Saturday, April 2, 2016

you'd need a pretty big turbo-fan to clear the air

Appeals to authority are so instinctive to so many people.  Maybe it's because our incredible public school system doesn't know how to teach to inquisitive minds and only manages to require conformity as the best approximation of actual education.  But at least the teach... oops, I mean educators, are well paid and only work 9 mos year and 7 hrs/day during those 9 months.  And they have a great union that makes sure everyone follows the company line:  conformity!  Standards!  Memorizing trivia!  Multiple choice!  Composition is unnecessary in the computerized spellcheck era!

On and on it goes in the minds of the mushy thinkers.


So you never learned how to discern shilling from earnest information sharing, and the best tool you know for managing that gap is the Appearance of Authority, eh?

Around these parts, we call that the White Lab Coat blunder.  Typical victims are people who never studied any science at any depth, and if they are presented with something scientific-ish and the presenter wears a White Lab Coat, it's probably true!  See, e.g., Nigel West Dickens and the entire topic of science, over which he assumes editorial authority at the Silent T.  Also see the past five years of slavish infotainment media devotion to Elon Musk and the largesse bestowed upon his business enterprises in the form of public money.  Look, he promised us the moon and free open source access to all the technology his businesses have developed when being funded by public money!  No way he's a con artist!


In the world of the pseudo- or aspiring-intellectual, the poker tell for the pseudo- or aspiring status is the way in which the pseudo/aspirant consistently gets gulled by pompous or quasi-academic presentation.  The most famous practitioner has been ribbed several times by this blog's prior authors:  Noam Chomsky.

When reading people such as Chomsky, it helps to have handy a copy of Paul Fussell's book Class and opened to Chapter VII - "Speak, That I May See Thee" - where on pages 160-161 he says:

Rawson goes on to develop a nice pseudo-social-scientific "Fog or Pomposity Index," by which a euphemism's relation to the word or phrase it replaces can be quantified, high numbers indicating the greatest multiplication of syllables, or euphemistic success.  Rawson's arithmetical details need not concern us.  We can just note that the FOP index of prostitute in relation to whore is 2.4, and in relation to harlot, 1.4.  One of the highest FOP Indexes Rawson notes is earned by the designation Personal Assistant to the Secretary (Special Activities), given to his cook by a former cabinet member.  This euphemism registers an FOP number of 17.8, which must be close to an all-time record.

So terrified of being judged socially insignificant is your typical member of the middle class, so ambitious of earning a reputation as a judicious thinker, indeed, almost an "executive," that it's virtually impossible for him to resist the temptation constantly to multiply syllables. 

Fussell provides endless examples of this if you use the link I provided earlier and scroll down to pp 160-161.
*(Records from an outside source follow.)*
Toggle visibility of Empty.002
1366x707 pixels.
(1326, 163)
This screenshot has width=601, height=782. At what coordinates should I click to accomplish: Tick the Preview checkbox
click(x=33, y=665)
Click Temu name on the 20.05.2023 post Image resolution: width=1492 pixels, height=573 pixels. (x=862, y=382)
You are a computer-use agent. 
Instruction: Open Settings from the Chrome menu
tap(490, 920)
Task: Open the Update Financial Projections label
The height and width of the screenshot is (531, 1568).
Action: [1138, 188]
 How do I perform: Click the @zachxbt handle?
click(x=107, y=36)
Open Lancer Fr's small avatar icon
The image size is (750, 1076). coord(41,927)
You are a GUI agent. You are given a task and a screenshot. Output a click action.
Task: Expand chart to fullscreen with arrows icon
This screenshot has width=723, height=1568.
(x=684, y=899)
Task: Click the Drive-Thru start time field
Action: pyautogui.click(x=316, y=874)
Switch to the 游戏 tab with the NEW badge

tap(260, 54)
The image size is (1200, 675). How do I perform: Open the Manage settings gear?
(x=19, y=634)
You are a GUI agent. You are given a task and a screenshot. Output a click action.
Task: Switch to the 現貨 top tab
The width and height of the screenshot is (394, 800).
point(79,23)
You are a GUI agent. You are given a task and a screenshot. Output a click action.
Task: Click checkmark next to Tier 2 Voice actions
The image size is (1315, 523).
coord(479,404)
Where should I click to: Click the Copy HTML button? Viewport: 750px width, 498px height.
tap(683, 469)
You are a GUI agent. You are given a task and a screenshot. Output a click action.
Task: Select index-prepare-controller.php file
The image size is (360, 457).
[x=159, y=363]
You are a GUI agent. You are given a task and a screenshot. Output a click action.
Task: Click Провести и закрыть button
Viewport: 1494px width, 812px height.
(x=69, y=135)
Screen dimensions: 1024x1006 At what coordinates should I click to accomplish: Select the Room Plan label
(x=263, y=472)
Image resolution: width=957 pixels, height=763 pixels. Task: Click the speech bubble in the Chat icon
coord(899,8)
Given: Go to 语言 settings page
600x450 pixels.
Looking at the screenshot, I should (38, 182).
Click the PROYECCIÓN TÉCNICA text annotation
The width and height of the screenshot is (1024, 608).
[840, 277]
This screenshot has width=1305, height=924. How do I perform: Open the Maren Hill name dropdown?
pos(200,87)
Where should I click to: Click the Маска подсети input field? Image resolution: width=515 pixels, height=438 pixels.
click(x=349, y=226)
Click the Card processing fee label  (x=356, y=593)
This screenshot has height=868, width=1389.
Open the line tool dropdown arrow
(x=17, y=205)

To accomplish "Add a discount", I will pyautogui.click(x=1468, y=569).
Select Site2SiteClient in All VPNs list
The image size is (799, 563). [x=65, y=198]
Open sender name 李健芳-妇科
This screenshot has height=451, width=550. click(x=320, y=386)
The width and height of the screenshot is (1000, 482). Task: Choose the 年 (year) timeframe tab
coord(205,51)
What people like Mr Chomsky do is appeal to that terrified of being judged socially insignificant status, and that ambitio[n toward] earning a reputation as a judicious thinker, and gull you with fog and pomposity.  It might be said that reading Chomsky lends one to the fantastic conclusion that it's just like getting a genuine graduate degree level education at MIT, and actually getting admitted to MIT and taking a whole raft of u-grad and grad classes, that's for chumps!

That's not an interior conversation you're likely to admit having yourself, though.  Is it?

It's comforting to have such experts on whom you can rely unconditionally to deliver an accurate presentation of reality, or at least those parts you don't really know/understand yourself.

At least you're not some pentecostal Christian shackled to some reactionary religious beliefs, or anything like that.

--Harold Caidagh, who thinks you could learn a thing or two from the Stampers.